Module 1	Administrative and prescribing information (region-specific)	Not standardized by ICH; varies by regulator
Module 2	Summaries (quality, nonclinical, clinical overview and summary)	Clinical Summary (2.7) relies on analysis outputs programmers produce
Module 3	Quality (CMC data)	Minimal direct programmer involvement
Module 4	Nonclinical study reports	SEND datasets reside here for nonclinical studies
Module 5	Clinical study reports and datasets	SDTM, ADaM, Define-XML, and analysis outputs reside here

Practical example: When a regulatory affairs team assembles an NDA or MAA, the datasets you produce as a statistical programmer are placed in Module 5 of the CTD structure. Your SDTM and ADaM datasets, along with Define-XML, reviewer’s guides, and analysis programs, all slot into specific locations within this architecture. Understanding Module 5 helps you understand why certain file naming conventions, folder structures, and metadata requirements exist.

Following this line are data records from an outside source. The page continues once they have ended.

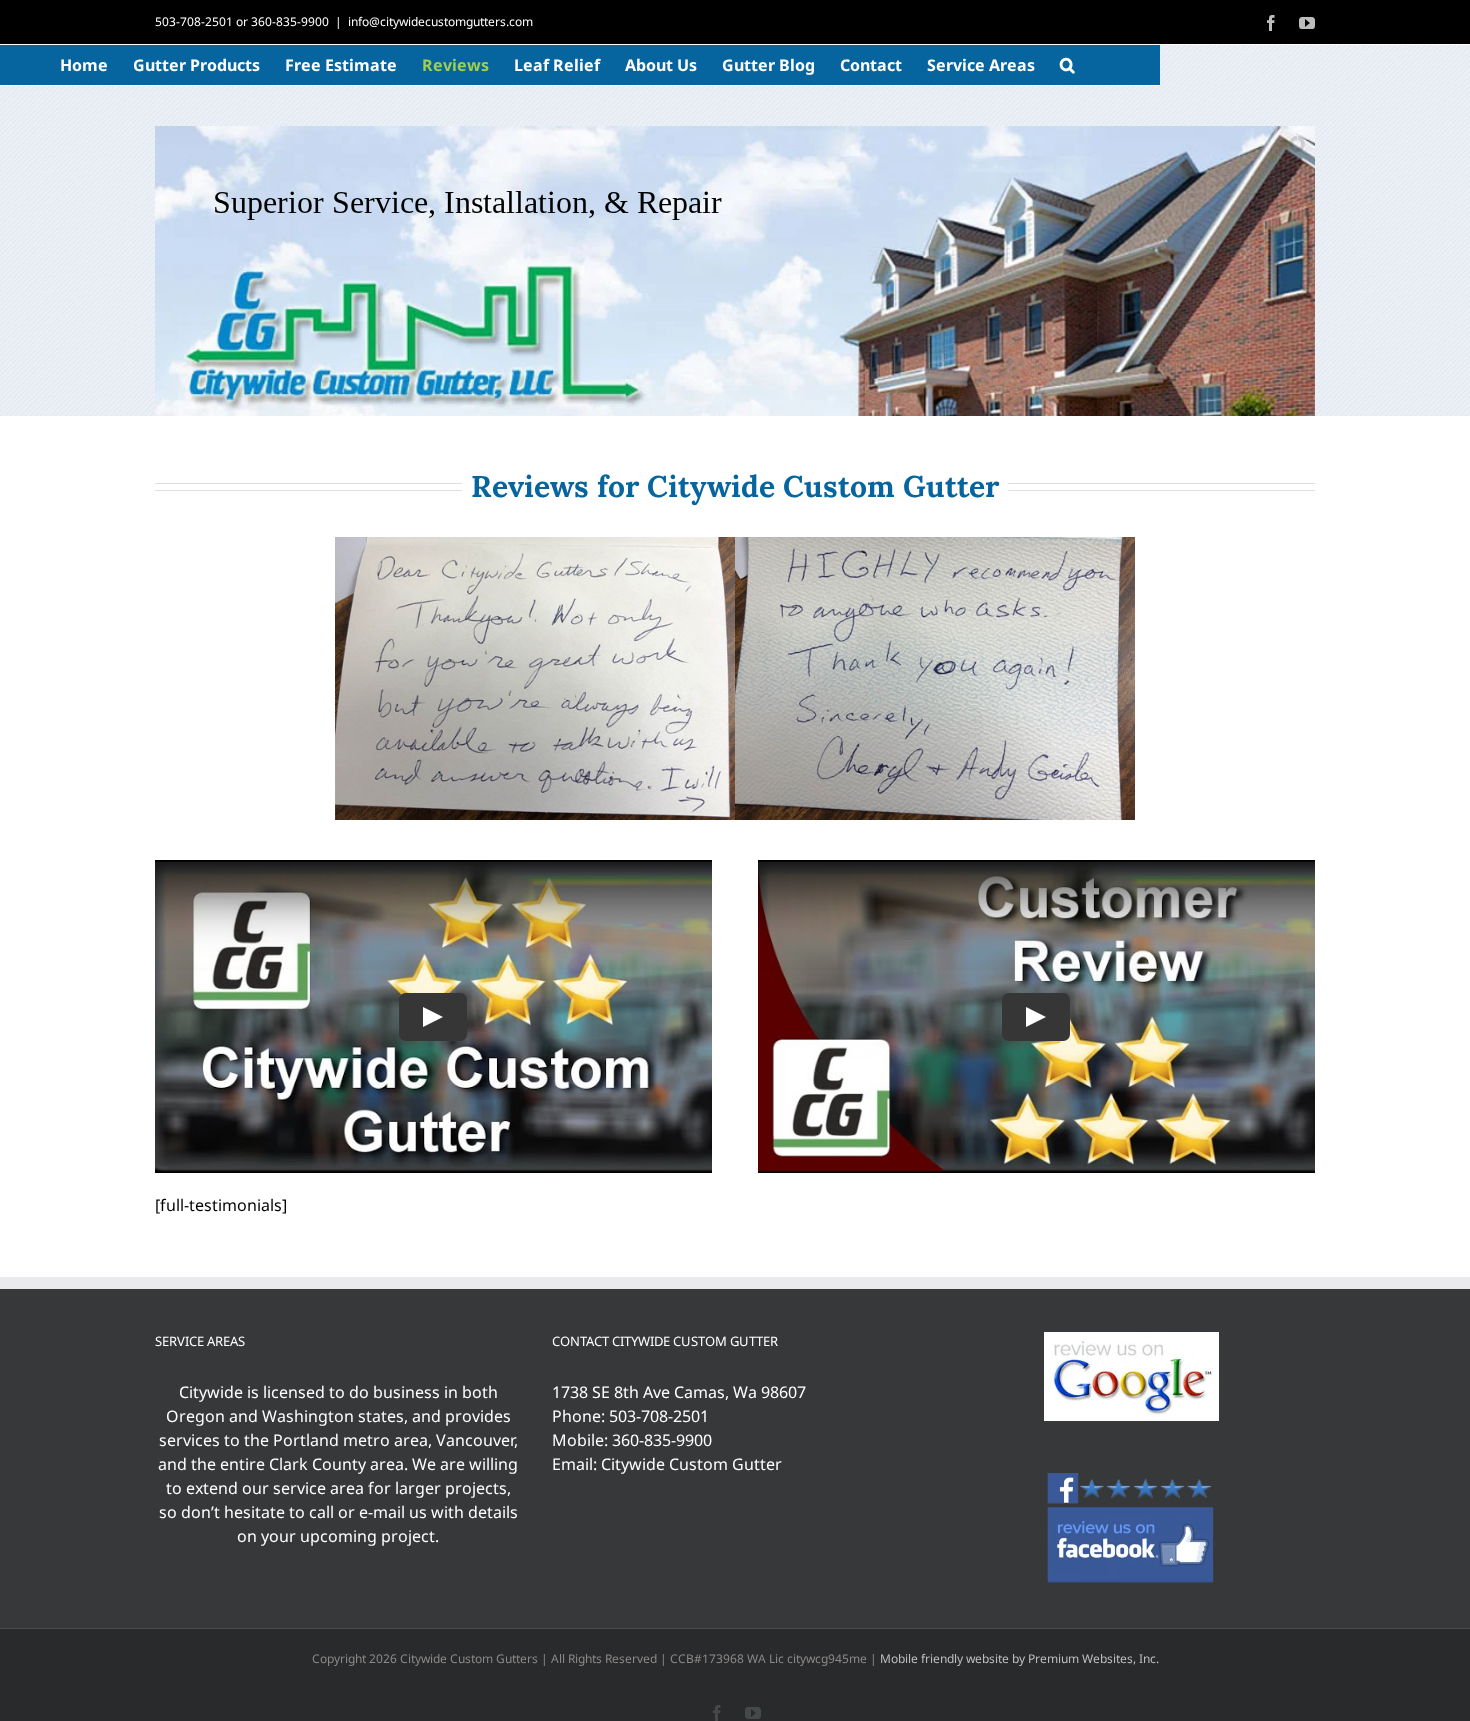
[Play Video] (433, 1017)
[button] (1067, 65)
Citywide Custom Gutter (691, 1464)
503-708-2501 (194, 21)
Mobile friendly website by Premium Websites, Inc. (1019, 1658)
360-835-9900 (290, 21)
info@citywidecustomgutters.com (440, 21)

4.3 ICH M8: Electronic Common Technical Document (eCTD)

M8 takes the CTD concept digital. The eCTD specification defines the electronic format, folder structure, and XML backbone for submitting the CTD electronically. The eCTD is the actual vehicle that carries your datasets to regulators. FDA, EMA, PMDA, Health Canada, and many other regulators now mandate eCTD submissions for marketing applications. The current eCTD v4.0 specification aligns across ICH regions, although implementation timelines vary.

4.4 ICH M11: Clinical Electronic Structured Harmonised Protocol (CeSHarP)

M11 is one of the newest ICH guidelines and represents a significant step toward upstream data standardization. It defines a structured, machine-readable format for clinical trial protocols. For statistical programmers, M11 matters because a structured protocol can automate downstream processes — including CRF design (CDASH), data collection standards, and even preliminary SDTM mapping specifications. As M11 adoption matures, the manual interpretation steps between protocol and database design may become increasingly automated.

4.5 Other M-Series Guidelines of Note

Guideline	Title	Relevance
M1 (MedDRA)	Medical Dictionary for Regulatory Activities	The controlled medical terminology used across AE, MH, CM, and other SDTM domains. Programmers use MedDRA-coded terms extensively in safety analyses.
M5	Data Elements and Standards for Drug Dictionaries	Governs drug coding dictionaries (WHODrug); relevant to CM and concomitant medication coding in SDTM.
M10	Bioanalytical Method Validation	Relevant to PK/PD data that programmers handle in SDTM PC/PP domains.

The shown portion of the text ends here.